Friday, January 16, 2009

Names Matter

James Taranto of Wall Street Journal's Best of the Web has solved a persistent problem. He's come up with a name for Muslim Terrorists and their ideology that doesn't hide the Muslim component, but at the same time, doesn't insult all Muslims, and doesn't confusedly describe a tactic rather than an ideology.

We've experimented with all sorts of names: Islamic Terrorism, Islamism, Islamofascism, Muslim Extremism, Filthy Rag-Head Fuckdom...but they all proved unsatisfactory.

Now Taranto's coined the term Islamic Supremacy*. He points out that it describes very clearly the ideology of the adherents—not just the tactics—it does not insult all Muslims, because the majority of Muslims don't believe in their own supremacy, and are not interested in advancing any such thing.

Taranto uses the model "White Supremacy", which clearly does not offend, because it does not include, most Whites. It has a very narrow, specific, and clearly understood meaning.

I think it's perfect. It is, in fact, exactly what the Islamofascists believe, and what they are murdering for: total domination, by their supreme selves, of everyone else

Islamic Supremacy. Much more precise. And precision is good.

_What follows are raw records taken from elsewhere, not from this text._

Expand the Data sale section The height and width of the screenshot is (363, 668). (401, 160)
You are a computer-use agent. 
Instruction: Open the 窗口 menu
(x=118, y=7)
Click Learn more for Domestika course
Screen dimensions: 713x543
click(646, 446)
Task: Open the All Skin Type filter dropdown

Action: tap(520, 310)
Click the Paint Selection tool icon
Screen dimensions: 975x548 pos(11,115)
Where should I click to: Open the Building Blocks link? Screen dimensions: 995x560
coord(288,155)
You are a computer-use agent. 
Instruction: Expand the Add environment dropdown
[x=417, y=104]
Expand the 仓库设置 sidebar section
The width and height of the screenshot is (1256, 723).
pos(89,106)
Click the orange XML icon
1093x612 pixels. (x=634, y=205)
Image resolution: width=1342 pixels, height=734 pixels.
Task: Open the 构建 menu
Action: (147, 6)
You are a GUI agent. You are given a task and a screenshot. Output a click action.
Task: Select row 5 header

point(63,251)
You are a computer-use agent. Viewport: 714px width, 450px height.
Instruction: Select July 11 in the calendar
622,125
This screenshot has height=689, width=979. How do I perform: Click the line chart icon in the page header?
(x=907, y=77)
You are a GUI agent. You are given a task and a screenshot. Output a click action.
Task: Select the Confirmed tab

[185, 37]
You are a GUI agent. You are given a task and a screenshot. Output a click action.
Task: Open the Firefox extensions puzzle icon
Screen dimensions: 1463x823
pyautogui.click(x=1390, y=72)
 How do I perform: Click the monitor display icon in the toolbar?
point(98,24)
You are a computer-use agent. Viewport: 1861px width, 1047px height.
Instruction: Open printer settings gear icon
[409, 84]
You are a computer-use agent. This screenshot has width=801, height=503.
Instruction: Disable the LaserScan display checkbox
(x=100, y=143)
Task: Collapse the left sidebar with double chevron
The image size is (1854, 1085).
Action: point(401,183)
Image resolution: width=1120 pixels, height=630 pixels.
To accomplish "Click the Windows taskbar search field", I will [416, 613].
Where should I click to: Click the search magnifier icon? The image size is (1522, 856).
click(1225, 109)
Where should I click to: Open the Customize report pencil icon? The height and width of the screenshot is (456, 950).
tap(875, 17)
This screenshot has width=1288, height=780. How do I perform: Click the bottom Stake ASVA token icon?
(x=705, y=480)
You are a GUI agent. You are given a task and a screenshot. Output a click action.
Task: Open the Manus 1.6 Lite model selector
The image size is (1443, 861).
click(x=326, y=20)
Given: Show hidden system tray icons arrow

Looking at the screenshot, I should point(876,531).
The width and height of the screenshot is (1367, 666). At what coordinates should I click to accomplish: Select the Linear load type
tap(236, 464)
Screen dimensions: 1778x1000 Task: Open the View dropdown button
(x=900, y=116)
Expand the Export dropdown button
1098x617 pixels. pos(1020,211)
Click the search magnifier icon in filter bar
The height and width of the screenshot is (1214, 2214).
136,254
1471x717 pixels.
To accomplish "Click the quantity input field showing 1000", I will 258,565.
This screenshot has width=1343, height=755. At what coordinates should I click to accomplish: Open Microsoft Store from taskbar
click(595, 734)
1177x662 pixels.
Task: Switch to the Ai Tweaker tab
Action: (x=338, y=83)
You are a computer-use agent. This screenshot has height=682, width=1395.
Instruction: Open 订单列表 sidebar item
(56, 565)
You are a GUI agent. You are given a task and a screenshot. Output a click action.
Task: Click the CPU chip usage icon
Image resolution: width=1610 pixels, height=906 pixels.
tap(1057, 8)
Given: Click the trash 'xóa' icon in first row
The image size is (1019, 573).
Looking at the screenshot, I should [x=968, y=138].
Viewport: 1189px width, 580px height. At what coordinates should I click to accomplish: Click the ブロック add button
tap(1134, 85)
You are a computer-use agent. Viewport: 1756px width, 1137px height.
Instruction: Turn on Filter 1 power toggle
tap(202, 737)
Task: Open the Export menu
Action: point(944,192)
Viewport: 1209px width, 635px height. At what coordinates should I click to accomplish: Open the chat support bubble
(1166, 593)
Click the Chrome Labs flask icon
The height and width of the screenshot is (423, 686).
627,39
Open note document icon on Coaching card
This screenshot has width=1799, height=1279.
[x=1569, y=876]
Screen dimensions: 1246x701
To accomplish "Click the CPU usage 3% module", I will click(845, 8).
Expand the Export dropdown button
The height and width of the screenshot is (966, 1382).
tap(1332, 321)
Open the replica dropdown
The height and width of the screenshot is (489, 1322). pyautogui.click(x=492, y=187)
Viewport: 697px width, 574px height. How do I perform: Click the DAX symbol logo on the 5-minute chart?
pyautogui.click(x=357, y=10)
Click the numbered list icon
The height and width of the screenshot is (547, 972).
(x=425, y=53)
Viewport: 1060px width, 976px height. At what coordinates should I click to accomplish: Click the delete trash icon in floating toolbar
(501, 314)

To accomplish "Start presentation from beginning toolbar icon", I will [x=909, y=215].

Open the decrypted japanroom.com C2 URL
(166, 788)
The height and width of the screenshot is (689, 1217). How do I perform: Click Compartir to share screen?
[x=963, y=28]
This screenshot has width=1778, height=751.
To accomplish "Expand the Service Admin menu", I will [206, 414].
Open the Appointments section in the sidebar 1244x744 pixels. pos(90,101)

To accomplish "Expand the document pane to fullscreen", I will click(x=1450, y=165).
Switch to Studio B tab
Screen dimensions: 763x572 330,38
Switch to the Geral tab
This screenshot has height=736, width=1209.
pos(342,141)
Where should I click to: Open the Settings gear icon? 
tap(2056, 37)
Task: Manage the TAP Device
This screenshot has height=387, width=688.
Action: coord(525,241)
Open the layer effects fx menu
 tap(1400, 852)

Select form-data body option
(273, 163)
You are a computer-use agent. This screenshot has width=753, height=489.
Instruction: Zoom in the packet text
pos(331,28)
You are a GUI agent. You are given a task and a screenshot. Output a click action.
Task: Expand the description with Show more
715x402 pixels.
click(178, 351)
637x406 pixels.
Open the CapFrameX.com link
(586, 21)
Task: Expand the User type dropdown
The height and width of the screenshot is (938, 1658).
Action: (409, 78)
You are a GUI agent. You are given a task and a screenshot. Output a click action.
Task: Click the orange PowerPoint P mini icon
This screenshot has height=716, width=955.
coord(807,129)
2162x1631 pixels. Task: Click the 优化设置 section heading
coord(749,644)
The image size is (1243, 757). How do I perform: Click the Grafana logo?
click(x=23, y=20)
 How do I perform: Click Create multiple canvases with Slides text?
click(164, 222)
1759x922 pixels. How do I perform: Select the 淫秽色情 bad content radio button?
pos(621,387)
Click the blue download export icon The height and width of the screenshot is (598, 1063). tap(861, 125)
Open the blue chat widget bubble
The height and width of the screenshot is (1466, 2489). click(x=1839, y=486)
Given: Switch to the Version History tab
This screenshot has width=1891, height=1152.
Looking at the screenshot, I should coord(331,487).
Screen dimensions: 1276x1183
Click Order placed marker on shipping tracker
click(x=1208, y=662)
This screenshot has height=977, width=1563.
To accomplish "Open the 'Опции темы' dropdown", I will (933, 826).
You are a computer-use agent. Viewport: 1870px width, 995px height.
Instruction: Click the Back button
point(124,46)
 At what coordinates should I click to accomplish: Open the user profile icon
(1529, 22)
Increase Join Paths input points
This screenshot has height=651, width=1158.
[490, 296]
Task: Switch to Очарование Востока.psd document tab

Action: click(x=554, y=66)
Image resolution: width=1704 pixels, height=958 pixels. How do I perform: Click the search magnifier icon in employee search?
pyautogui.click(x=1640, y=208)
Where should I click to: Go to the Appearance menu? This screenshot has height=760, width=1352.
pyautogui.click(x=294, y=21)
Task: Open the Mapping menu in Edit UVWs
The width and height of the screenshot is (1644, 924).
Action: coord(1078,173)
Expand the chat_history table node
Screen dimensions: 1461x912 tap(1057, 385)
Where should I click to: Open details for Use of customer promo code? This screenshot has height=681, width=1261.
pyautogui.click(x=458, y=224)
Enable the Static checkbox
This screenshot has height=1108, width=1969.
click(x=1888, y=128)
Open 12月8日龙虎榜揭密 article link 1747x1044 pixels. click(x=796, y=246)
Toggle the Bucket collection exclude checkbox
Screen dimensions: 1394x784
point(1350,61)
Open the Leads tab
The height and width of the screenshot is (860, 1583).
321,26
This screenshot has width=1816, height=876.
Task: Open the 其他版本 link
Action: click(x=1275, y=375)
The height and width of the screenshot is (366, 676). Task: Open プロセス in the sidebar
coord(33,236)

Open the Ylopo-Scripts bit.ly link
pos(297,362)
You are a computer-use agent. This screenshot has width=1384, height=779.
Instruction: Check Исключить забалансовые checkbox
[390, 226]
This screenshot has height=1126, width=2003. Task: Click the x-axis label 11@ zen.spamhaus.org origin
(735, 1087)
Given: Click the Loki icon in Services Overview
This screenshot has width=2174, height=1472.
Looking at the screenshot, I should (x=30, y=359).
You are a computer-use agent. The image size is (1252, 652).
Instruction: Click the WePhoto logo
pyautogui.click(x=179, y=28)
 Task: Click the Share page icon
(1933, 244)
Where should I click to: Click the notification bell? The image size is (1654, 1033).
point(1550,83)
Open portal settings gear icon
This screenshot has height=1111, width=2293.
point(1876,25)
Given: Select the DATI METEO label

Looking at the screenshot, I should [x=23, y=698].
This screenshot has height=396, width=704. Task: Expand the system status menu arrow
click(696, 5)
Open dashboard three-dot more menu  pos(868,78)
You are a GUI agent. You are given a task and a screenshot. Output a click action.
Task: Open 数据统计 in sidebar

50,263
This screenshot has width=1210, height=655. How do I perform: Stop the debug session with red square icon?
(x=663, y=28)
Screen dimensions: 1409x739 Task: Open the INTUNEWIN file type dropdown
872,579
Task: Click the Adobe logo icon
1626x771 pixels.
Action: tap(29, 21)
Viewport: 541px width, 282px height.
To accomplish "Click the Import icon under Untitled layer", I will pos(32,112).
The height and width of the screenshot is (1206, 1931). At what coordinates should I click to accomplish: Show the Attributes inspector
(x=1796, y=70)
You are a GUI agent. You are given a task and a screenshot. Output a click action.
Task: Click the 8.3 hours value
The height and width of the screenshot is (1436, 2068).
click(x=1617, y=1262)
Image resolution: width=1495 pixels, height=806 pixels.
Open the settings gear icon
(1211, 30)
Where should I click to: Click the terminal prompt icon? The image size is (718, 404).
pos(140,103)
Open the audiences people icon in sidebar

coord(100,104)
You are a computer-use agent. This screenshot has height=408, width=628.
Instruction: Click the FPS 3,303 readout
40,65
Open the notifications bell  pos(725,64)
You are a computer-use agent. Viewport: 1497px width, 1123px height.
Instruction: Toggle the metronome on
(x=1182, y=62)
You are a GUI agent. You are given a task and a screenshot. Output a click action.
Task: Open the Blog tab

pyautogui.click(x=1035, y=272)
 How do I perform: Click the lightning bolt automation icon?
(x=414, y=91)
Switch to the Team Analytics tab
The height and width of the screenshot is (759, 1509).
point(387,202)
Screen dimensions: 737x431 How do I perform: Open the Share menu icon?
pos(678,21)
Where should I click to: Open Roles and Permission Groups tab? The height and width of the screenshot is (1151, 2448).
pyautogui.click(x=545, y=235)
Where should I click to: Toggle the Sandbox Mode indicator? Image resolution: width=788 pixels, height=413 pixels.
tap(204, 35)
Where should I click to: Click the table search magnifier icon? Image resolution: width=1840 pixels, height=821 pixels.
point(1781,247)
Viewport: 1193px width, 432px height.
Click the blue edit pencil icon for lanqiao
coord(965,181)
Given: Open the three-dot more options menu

I'm going to use it from now on.

Taranto says:
So, how does one describe these movements? "Terrorist," as we have noted, is too imprecise, a reference to tactics, not ideology. What we need is a term that acknowledges that they are Islamic movements without implying anything invidious about Muslims who do not belong to such movements.

The answer: Islamic supremacy. The analogous term, white supremacy, is in no way offensive to whites, Indeed, condemnations of white supremacy generally succeed at shaming whites into shunning groups like the Ku Klux Klan, just as the West hopes to shame Muslims into shunning Islamic supremacist groups.

We would define Islamic supremacy as follows: a doctrine that seeks to subjugate or exterminate non-Muslims, or convert them to Islam by force. This is slightly different from white supremacy, in that there is no such thing as a racial conversion--but we think the analogy is close enough to be useful.

* "Muslim Supremacy" works for me too. But let's not quibble.